» Source information
BEGIN
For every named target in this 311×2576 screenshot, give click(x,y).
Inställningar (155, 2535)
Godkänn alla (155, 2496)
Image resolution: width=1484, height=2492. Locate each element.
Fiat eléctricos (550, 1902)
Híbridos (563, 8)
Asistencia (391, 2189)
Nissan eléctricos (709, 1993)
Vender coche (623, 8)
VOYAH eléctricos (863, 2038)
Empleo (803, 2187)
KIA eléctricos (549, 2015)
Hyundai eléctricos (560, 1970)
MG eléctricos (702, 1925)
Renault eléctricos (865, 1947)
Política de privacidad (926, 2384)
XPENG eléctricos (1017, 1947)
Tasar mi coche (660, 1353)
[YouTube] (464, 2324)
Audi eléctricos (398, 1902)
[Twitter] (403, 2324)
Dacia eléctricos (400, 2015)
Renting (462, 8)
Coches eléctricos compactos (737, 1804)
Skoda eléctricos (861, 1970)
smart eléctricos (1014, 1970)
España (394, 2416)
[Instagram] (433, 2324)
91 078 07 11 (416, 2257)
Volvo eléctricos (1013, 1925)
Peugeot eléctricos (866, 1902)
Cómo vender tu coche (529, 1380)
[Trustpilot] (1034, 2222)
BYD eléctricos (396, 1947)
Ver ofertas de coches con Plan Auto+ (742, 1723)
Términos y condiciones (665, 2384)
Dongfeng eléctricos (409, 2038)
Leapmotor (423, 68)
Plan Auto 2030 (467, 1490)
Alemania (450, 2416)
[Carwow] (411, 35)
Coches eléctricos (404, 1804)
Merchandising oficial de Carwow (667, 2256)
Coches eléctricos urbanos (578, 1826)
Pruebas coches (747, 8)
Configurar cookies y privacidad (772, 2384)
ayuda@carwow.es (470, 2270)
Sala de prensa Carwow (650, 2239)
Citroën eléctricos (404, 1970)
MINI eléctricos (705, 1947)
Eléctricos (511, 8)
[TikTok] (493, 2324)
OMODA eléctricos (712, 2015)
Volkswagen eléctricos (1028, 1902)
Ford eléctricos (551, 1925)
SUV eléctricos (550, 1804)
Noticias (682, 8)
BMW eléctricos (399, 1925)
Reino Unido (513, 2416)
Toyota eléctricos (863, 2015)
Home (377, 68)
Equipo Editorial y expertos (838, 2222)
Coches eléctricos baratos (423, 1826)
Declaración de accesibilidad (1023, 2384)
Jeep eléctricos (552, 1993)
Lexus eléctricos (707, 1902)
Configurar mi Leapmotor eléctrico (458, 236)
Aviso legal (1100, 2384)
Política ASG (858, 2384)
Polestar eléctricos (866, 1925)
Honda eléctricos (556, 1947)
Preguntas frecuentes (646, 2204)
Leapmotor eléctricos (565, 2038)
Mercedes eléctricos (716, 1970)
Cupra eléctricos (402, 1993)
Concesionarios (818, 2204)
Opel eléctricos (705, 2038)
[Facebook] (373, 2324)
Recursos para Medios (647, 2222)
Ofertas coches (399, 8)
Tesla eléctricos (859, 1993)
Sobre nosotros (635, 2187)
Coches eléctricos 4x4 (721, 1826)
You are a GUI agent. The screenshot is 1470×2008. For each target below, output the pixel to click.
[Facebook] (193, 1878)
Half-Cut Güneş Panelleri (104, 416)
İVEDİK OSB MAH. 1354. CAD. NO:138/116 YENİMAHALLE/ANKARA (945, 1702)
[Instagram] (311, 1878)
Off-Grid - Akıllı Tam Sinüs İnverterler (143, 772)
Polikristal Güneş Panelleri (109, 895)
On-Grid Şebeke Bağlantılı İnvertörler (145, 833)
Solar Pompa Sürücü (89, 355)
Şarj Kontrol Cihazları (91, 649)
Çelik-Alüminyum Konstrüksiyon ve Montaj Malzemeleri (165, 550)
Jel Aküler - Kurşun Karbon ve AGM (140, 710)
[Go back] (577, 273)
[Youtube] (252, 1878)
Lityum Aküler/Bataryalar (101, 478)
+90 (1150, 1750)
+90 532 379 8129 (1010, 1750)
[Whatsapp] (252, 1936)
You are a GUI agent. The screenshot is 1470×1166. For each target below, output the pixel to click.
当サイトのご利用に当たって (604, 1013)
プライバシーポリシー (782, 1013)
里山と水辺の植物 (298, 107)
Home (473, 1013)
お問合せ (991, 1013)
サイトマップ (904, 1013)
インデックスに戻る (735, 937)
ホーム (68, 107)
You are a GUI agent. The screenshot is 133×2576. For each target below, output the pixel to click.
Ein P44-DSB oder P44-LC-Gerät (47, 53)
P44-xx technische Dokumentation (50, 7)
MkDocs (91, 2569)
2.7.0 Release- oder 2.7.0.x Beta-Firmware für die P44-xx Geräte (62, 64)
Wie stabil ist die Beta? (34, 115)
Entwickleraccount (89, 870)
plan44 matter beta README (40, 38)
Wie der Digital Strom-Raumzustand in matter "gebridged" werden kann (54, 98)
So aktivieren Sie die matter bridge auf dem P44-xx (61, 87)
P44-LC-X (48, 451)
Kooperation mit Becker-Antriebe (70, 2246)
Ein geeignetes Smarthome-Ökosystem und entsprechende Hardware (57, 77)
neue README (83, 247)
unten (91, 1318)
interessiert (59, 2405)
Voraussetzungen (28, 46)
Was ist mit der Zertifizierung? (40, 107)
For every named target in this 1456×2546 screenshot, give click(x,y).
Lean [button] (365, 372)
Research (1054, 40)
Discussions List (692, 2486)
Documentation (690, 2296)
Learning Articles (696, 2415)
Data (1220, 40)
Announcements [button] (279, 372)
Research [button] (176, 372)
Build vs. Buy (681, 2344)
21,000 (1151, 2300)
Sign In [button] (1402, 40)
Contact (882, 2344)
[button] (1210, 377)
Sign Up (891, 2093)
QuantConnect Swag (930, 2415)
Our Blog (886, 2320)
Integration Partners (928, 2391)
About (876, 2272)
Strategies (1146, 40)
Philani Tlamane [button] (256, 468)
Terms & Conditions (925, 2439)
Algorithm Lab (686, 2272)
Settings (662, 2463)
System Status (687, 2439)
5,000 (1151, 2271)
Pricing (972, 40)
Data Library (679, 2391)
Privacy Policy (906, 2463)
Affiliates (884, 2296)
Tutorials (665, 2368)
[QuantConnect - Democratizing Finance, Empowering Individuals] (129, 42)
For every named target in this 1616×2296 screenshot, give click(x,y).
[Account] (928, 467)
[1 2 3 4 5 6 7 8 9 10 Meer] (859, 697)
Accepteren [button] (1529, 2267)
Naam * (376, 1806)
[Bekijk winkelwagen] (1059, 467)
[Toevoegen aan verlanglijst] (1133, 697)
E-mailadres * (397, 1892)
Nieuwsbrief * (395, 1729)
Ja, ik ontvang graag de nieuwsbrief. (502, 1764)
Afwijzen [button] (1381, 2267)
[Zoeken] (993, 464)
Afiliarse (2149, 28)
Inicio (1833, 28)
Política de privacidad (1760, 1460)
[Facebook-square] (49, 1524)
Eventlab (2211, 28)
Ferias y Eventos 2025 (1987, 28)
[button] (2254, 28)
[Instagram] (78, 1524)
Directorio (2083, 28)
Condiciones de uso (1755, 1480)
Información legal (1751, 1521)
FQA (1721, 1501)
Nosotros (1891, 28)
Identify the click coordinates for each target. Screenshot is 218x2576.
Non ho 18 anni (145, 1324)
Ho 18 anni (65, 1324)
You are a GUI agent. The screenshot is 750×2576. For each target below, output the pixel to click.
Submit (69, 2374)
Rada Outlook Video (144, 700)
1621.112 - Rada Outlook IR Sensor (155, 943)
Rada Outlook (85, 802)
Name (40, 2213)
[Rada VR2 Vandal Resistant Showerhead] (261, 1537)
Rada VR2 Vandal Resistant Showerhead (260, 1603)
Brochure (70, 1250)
END
» Instructions to follow
Find out how many lines above hold "each". Write only the number.

» Result
6